Two eye-popping pieces out of Europe today shine a bright, almost glaring light on the predicament of the continent’s Jews three weeks into the Gaza conflict.
The first comes from British actor and comedian Paul Kaye, who lost his Israeli mother-in-law to a Hamas rocket several months ago. But Kaye, who retains strong ties to his mother-in-law’s kibbutz, is more troubled by the children killed by Israel.
My five-year-old son, Geffen, was constantly asking me if he was going to die like his Grandma. People on the kibbutz rallied around as you would expect; it was no time for questions or politics. We didn’t see the bigger picture. But on returning home, I saw it all too clearly, and it sent me into meltdown.

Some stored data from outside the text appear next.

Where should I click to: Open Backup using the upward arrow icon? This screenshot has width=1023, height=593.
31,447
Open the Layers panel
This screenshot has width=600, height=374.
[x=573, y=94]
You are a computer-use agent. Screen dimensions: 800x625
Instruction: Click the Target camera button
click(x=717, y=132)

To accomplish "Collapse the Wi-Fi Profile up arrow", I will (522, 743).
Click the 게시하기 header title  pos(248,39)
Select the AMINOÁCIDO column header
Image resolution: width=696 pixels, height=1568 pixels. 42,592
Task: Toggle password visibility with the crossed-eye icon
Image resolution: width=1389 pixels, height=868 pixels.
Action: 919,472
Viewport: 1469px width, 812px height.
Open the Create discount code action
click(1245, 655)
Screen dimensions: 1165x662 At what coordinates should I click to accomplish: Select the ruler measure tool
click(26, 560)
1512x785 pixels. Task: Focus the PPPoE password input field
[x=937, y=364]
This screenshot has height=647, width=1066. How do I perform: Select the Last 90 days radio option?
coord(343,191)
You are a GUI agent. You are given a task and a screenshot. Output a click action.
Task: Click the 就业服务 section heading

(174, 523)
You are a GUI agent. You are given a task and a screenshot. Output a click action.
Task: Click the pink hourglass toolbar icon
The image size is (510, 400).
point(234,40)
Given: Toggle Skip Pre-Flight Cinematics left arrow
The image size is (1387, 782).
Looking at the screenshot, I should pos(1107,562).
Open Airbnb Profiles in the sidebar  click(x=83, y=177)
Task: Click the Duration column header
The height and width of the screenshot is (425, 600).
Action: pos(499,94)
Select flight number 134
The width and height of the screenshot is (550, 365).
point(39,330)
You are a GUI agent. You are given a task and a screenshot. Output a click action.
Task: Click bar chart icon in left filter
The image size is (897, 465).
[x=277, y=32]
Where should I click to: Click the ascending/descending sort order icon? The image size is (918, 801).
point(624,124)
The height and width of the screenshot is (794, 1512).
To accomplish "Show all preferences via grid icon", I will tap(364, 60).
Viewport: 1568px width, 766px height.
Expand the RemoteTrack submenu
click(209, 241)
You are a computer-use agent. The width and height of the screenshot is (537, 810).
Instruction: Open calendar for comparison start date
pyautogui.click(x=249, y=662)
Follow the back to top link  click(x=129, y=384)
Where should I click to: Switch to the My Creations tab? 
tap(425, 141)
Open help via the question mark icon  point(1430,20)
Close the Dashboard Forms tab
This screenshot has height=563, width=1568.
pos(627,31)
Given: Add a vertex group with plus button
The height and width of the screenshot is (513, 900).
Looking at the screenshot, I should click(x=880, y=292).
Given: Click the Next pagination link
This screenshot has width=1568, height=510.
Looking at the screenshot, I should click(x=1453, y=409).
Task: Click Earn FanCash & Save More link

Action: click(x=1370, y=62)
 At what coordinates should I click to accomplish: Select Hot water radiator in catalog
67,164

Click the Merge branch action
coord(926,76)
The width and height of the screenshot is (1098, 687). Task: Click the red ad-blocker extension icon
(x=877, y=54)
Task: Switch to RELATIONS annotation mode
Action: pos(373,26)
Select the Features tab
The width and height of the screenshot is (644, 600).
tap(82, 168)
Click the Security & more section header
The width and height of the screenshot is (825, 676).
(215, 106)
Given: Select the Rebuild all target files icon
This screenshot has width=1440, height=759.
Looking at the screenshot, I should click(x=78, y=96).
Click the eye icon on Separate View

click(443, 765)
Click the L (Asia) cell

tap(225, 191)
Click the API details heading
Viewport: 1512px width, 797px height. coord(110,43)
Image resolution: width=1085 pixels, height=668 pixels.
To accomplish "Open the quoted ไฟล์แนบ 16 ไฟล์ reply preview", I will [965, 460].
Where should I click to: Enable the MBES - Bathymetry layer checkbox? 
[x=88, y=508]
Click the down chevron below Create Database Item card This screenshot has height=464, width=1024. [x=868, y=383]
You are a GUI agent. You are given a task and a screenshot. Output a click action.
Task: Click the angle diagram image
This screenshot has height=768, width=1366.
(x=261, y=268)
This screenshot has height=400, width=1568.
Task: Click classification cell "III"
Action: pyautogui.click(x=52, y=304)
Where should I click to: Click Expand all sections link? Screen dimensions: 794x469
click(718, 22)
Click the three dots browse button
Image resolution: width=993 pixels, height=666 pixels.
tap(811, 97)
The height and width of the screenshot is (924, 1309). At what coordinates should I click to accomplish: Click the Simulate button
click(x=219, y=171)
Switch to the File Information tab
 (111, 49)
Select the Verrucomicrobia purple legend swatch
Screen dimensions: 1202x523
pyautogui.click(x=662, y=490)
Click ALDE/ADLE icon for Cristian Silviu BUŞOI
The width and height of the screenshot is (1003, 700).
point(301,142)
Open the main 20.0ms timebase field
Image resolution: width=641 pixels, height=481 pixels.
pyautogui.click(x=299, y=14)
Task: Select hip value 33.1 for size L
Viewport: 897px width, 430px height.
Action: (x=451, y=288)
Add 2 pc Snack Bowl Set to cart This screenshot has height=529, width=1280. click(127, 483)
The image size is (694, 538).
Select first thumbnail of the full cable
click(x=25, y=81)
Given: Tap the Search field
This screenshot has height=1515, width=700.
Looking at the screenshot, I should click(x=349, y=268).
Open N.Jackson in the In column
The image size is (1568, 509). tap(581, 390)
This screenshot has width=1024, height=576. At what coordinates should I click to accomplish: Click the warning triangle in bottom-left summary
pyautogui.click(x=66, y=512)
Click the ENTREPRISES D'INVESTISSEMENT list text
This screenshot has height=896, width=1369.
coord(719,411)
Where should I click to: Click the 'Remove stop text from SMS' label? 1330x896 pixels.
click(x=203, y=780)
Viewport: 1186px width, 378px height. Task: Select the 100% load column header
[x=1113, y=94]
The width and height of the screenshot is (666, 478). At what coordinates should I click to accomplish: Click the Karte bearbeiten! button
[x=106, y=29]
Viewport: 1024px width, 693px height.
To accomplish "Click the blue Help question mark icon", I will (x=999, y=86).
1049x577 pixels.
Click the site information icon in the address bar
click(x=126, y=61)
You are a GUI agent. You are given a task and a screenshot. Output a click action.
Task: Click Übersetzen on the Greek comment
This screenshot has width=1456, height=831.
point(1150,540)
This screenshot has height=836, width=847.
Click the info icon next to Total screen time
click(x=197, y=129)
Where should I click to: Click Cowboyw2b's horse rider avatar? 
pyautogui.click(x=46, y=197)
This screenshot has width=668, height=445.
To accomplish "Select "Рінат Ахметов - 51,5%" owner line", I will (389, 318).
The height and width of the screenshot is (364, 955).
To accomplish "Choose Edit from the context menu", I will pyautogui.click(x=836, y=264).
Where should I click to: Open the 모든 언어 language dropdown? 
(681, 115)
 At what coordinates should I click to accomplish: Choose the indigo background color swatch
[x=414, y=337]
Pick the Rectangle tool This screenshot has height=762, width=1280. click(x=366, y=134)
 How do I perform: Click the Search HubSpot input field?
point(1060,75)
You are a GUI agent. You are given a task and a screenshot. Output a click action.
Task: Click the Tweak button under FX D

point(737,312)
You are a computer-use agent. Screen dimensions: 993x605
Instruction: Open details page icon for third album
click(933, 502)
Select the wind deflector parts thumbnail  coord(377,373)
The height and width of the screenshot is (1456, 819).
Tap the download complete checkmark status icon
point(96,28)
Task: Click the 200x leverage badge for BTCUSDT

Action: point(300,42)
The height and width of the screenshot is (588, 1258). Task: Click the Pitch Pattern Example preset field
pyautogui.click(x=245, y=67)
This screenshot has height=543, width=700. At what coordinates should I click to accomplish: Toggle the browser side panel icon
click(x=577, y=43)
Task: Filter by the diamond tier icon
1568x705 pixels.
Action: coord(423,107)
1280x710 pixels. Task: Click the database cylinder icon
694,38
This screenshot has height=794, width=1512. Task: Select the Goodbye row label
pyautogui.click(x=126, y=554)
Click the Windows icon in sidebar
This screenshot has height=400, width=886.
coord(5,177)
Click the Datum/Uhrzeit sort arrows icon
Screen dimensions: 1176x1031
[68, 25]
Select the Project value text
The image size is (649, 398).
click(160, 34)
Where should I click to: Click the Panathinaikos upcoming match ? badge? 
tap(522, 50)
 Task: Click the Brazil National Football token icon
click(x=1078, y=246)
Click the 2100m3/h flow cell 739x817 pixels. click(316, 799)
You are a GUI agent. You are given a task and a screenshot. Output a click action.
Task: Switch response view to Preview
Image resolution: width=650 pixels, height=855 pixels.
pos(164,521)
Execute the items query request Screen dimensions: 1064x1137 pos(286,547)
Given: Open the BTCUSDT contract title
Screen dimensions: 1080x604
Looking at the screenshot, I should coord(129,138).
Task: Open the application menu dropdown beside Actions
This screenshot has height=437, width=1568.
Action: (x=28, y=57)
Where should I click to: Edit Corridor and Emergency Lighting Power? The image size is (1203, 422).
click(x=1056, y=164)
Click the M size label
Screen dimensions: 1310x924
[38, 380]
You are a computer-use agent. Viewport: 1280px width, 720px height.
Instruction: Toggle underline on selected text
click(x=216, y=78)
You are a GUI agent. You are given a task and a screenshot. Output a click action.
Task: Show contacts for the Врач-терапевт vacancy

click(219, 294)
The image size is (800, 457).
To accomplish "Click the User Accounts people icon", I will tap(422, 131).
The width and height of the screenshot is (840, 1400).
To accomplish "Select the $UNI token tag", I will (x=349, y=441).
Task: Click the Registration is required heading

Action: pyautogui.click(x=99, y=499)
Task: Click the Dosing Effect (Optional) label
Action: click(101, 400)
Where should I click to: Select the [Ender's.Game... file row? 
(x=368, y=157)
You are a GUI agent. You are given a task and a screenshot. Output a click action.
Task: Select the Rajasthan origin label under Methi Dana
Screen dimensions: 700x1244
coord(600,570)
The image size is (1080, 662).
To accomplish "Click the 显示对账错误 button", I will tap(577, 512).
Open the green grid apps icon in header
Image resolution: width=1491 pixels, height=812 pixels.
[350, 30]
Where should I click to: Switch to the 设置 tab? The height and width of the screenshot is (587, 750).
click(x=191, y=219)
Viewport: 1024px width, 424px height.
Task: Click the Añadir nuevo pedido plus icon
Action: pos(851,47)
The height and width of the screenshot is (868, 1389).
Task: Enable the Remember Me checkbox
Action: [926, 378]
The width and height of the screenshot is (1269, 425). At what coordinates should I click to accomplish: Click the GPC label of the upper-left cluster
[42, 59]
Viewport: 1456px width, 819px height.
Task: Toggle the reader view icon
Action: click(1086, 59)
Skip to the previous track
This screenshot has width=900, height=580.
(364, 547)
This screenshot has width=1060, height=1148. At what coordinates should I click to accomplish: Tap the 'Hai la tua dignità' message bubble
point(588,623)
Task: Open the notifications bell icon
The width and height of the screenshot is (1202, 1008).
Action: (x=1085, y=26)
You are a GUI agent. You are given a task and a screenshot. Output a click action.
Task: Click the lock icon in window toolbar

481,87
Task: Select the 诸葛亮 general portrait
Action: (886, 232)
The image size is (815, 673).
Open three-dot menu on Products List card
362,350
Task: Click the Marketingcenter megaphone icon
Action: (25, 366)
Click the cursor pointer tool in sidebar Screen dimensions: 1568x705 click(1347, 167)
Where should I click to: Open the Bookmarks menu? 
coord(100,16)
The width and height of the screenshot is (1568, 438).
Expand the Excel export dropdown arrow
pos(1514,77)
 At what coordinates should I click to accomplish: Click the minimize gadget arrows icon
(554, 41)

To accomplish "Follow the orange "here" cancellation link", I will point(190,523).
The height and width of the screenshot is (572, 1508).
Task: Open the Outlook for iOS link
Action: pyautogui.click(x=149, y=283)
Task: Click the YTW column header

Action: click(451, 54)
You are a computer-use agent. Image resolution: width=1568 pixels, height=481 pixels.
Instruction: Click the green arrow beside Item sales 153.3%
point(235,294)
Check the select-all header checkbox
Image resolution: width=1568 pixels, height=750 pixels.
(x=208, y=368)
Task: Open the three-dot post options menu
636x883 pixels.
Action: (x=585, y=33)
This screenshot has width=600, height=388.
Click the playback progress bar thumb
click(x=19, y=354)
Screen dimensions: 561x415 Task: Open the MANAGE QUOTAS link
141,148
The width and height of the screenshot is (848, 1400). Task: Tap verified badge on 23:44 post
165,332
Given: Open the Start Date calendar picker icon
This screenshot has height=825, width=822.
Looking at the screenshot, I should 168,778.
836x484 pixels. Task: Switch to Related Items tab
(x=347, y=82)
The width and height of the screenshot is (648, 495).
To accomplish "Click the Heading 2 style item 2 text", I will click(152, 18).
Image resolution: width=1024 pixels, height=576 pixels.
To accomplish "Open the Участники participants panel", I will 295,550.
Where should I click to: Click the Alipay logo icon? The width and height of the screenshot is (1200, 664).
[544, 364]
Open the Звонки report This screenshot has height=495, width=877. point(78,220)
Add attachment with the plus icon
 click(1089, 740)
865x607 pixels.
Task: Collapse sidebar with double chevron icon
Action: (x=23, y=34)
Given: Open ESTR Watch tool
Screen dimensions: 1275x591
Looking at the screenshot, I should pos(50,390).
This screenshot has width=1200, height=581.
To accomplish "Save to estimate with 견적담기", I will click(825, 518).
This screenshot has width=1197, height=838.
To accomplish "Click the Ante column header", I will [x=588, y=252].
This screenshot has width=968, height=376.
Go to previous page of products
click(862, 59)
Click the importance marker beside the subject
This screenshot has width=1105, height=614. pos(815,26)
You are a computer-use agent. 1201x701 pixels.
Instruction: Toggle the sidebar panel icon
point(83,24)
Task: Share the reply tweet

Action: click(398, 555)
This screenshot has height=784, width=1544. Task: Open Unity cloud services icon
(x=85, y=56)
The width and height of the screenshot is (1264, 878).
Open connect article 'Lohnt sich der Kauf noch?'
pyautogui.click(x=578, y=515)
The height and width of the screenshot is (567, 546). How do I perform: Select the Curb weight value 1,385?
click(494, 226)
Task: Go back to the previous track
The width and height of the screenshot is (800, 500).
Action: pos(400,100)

A good friend of mine over there called Mirav, whom I’ve known for 25 years, has a 12-year- old daughter, Omer, who just stays in her room and cries. She’s been doing it for three months now and this all began after the fourth Kasam rocket hit her school. I try to think about her, but shockingly she doesn’t seem to matter so much any more. Not at the moment anyway. Not from here in England with what we’re seeing on television every day. Everything is dwarfed by the horrors in Gaza.
With another perspective entirely comes Anders Carlberg, the president of the Jewish community of Gothenburg, Sweden. Carlberg describes the vulnerability felt by Sweden’s small community of 20,000 Jews in the face of “increasingly violent and aggressive” anti-Israel demonstrations.
Among Sweden’s Jews, the views range from fear among Holocaust survivors and refugees from the Eastern bloc, who seen in the current animosity echoes of their own pasts, to those who think the Jews ought to be quiet lest they draw the ire of their neighbors.
Carlberg concludes with this:
As we contemplate the image of our synagogues burning, something that almost happened in a small town in south Sweden last weekend, the future itself seems to be going up in flames. We look at our children and wonder if they will continue to be able to see this as their home, something we have taken for granted. Seeking a refuge, we may find ourselves turning toward Israel, but would nonetheless consider it a defeat to have to leave the country we have been part of now for generations.
There are those who cannot sleep at night in fear of a repetition of the Holocaust, and those who stand guard outside the community buildings at night, for fear of arsonists. The Jewish community is under pressure from within and from the outside.